In the Country of Men
Hisham Matar

In the Country of MenIn the Country of Men is basically story about life in Libya after the colonel Muammar El Qaddafi’s revolution. The year is 1979 and the narrator is nine years old Suleiman so we see revolution and its consequences through the eyes of nine years old boy. Boy who was much protected from the truth by his parents. It was interesting how some obvious facts (obvious for us, adults) are presented in some naïve language of a kid. We have impression that we are sailing through the sea surrounded with peaks of icebergs. The difference is that we (adults) are aware what’s beneath the surface unlike the child who is telling us the story.

Then there is one nice picture about customs in the Muslim country and again position of woman in it. Suleiman’s mother has been forced into the marriage when her brother saw her in the café with mixed company. Immediately “husband hunt” begins and the Scheherazade-like story. Therefore she was very unhappy with her marriage but in the same time in the husband’s absence she’s even more miserable and becomes “ill”. Her “illness” is another peak of an iceberg and I must say I liked how Matar has described bond between mother and son making her “illness” something sacredly secret.

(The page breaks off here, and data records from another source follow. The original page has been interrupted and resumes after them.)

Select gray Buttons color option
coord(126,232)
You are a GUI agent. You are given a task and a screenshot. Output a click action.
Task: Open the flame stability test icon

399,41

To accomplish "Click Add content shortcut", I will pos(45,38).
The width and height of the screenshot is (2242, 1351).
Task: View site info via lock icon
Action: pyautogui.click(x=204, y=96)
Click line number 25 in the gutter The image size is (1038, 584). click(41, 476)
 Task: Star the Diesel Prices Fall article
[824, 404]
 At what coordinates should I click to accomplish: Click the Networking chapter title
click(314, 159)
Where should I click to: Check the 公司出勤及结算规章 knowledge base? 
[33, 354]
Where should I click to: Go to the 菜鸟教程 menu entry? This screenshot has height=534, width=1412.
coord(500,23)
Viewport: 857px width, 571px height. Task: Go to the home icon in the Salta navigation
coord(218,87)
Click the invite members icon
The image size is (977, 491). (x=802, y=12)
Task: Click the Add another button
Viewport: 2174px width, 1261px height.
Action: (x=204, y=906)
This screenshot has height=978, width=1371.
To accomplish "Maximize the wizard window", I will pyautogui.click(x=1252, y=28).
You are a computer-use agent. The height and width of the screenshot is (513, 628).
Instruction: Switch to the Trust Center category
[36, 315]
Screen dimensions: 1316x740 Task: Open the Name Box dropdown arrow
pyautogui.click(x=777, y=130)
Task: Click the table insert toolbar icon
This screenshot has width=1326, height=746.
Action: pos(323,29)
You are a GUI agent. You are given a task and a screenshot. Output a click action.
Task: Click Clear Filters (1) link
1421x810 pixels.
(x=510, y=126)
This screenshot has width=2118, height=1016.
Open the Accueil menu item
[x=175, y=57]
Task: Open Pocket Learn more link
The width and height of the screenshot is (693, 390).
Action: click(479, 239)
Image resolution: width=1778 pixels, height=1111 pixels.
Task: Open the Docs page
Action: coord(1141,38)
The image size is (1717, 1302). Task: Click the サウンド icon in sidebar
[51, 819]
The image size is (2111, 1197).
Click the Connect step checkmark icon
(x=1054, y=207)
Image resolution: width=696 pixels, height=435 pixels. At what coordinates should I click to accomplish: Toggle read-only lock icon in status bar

Suleiman’s family is relatively rich. His father is businessman often on the trip abroad but also man who is part of democratic wing in new Libya. Wing you don’t want to be part in post Revolutionary, Qaddafi’s Libya; full of secret police, man in dark suits and sunglasses, land where national TV is broadcasting public execution of “traitors of the revolution”; where phone lines are tapped, etc. And inevitably consequence for being wrong winged came. But even then it’s a peak of an iceberg.

Matar has done great job in conveying kid’s confusion toward all the events around him. Politics is absolutely incomprehensible to him; he doesn’t have a clue what his father supports or what he actually is doing in spite the fact that some glimpses have been presented accidentally to him. He is confronted with the mechanism of the regime when secret service is following their car or watching his house or taking away his friend’s father but somehow he manages to not recognize that as something bad. He’s explaining that in the most impossible ways. On the other hand his parents aren’t teaching their son anything, they are worsening situation even more and make him confused ‘till the breaking point when he start to scream (finally!):” You always lie. I am not a child and you always lie.” In the meanwhile I was so irritated with the kid and had to (too) often remind myself that he’s only a child.

But what disappointed me the most are last few chapters when we are actually see that the story tells 24 Suleiman and not nine years old boy. I’ve found myself confused why on earth he made this unnecessary contrast with the rest of the novel who has convinced us that the narrator is a boy? The whole novel was through the eyes of a kid, who is not kid anymore and therefore it completely spoils the earlier approach. Now when I know Suleiman is an adult I’d expect story from a point of view of an adult person.

The story itself is nothing new. It’s more/less the same story from a country under oppressive regime. There are only few specifically Libyan spices in this dish.
Indeed this is sad and sometimes poignant story but is that should be enough?